I can't speak about FA, CSR, and bag smasher salaries, but I'd expect mechanic salaries to go the way of the pilot salary.
 
jetz, you are a wise man. I am the epitome of your problem. Five years ago, I flew IAD-SFO on B fares for $1800. Now, I fly IAD-OAK on S fares for $300. Five years ago, I flew IAD-LHR/BRU/CDG on C fares for $5000. Now, I fly to Europe on cheap coach fares for $500-600. (More and more companies are following mine and forbid business class fares.) While there will always be a market for high fare customers, it will continue to shrink with the growth of the LCCs. When you sell a commodity, the margins naturally shrink. Look at the PC market. For the first dozen years when design, functionality and reliability were different among manufacturers, margins were above 40% as customers focused on quality. But as Intel made all machine similar, the PC became a commodity and margins fell to 25% and then further to 16-18%. And the company that was most efficient (Dell) became the market leader and continues to gain market share. The LCCs will continue to do this to the legacies until they become more efficient or disappear.

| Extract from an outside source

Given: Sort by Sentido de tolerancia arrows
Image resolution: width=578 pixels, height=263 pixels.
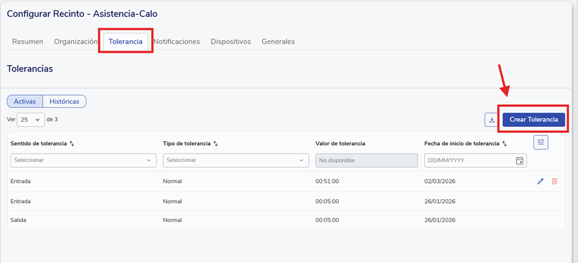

As for the pilot profession, I don't think it's as bleak as you describe. Certainly pilot wages will come down to earth. I think a large part of the problem was unrealistic expectations that were created by ALPA and the unnatural way in which pilot compensation was structured. I think you will agree that pilot wages in general got out of hand at the end of the 90s boom as the unions followed human nature and grabbed what they could. But the seniority system also created problems. The senior pilots were paid dramatically more than the junior, clearly out of proportion to their increased value due to increased experience. That was fine with the junior guys as long as they got to get the senior wages later (and the huge pensions that came with it). Meanwhile, the express pilots got peanuts. Fundamentally, all were doing the same job with similar skills, yet wages were all over the place. Such a system can only be maintained through monopoly powers, such as unionization (or AMA limits on medical school accreditation in the case of doctors, who have a strangely similar system). Over time, pilot wages will average out in the $100,000 range. Ridiculously high widebody rates will disappear (unless ALPA tries to continue the insanity) and RJ rates will increase as fewer people enter the profession. (Remember that lots of these guys become pilots on the dream of being a $250,000 777 captain, working 15 days a month, with a huge pension. As those things disappear, the glamour will tarnish.) It will never be what it was, but it won't be a bad job either.

I think that one of the hardest things that my post boomer generation will have to deal with is early career peaks. In my own case, I've put together a strong position in a successful company and I am very well paid. In fact, some might argue, overpaid. But I have probably reached by peak earnings at 38. If I make it into senior management, I will make more, but the odds are against it. So for the next 20+ years of my career, I will make essentially what I do now. Financially, it's a pretty good deal as I make quite a bit. But psychologically, it's tougher as one must work harder just to stay in the same place. As the workplace becomes more market oriented, this will become the norm across most industries. The airline industry will be no different.